• Instructions to follow: All entries below are to be reproduced exactly.

━━━━━━━━━━

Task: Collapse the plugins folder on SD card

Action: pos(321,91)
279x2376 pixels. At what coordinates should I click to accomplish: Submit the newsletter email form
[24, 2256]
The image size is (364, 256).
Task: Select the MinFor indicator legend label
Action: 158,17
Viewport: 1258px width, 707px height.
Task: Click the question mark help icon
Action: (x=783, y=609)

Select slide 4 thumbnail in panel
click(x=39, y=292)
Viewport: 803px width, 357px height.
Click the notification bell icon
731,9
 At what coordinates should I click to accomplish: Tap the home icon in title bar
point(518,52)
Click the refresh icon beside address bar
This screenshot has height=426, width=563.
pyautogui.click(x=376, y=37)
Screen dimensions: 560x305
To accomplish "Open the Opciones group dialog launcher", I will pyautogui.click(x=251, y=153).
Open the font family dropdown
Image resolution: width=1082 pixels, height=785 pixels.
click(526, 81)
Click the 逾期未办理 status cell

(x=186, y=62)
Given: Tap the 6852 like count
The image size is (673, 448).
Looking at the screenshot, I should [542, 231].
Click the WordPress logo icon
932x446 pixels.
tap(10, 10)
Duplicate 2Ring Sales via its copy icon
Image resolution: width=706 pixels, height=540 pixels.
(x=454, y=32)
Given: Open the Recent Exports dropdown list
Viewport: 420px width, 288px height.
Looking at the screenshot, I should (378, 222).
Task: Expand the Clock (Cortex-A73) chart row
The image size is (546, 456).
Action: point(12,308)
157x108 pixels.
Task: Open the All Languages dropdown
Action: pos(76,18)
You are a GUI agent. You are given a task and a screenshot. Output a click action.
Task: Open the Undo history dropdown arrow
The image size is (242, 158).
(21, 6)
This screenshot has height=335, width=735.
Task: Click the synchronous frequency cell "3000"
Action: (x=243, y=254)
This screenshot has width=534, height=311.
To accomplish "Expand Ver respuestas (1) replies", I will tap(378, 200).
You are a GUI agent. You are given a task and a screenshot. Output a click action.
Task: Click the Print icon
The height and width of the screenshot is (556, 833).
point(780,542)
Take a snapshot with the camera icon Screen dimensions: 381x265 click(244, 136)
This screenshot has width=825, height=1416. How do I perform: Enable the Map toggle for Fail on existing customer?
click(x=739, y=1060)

━━━━━━━━━━

• Written response:
Task: Collapse the plugins folder on SD card

Action: pos(321,91)
279x2376 pixels. At what coordinates should I click to accomplish: Submit the newsletter email form
[24, 2256]
The image size is (364, 256).
Task: Select the MinFor indicator legend label
Action: 158,17
Viewport: 1258px width, 707px height.
Task: Click the question mark help icon
Action: (x=783, y=609)

Select slide 4 thumbnail in panel
click(x=39, y=292)
Viewport: 803px width, 357px height.
Click the notification bell icon
731,9
 At what coordinates should I click to accomplish: Tap the home icon in title bar
point(518,52)
Click the refresh icon beside address bar
This screenshot has height=426, width=563.
pyautogui.click(x=376, y=37)
Screen dimensions: 560x305
To accomplish "Open the Opciones group dialog launcher", I will pyautogui.click(x=251, y=153).
Open the font family dropdown
Image resolution: width=1082 pixels, height=785 pixels.
click(526, 81)
Click the 逾期未办理 status cell

(x=186, y=62)
Given: Tap the 6852 like count
The image size is (673, 448).
Looking at the screenshot, I should [542, 231].
Click the WordPress logo icon
932x446 pixels.
tap(10, 10)
Duplicate 2Ring Sales via its copy icon
Image resolution: width=706 pixels, height=540 pixels.
(x=454, y=32)
Given: Open the Recent Exports dropdown list
Viewport: 420px width, 288px height.
Looking at the screenshot, I should (378, 222).
Task: Expand the Clock (Cortex-A73) chart row
The image size is (546, 456).
Action: point(12,308)
157x108 pixels.
Task: Open the All Languages dropdown
Action: pos(76,18)
You are a GUI agent. You are given a task and a screenshot. Output a click action.
Task: Open the Undo history dropdown arrow
The image size is (242, 158).
(21, 6)
This screenshot has height=335, width=735.
Task: Click the synchronous frequency cell "3000"
Action: (x=243, y=254)
This screenshot has width=534, height=311.
To accomplish "Expand Ver respuestas (1) replies", I will tap(378, 200).
You are a GUI agent. You are given a task and a screenshot. Output a click action.
Task: Click the Print icon
The height and width of the screenshot is (556, 833).
point(780,542)
Take a snapshot with the camera icon Screen dimensions: 381x265 click(244, 136)
This screenshot has width=825, height=1416. How do I perform: Enable the Map toggle for Fail on existing customer?
click(x=739, y=1060)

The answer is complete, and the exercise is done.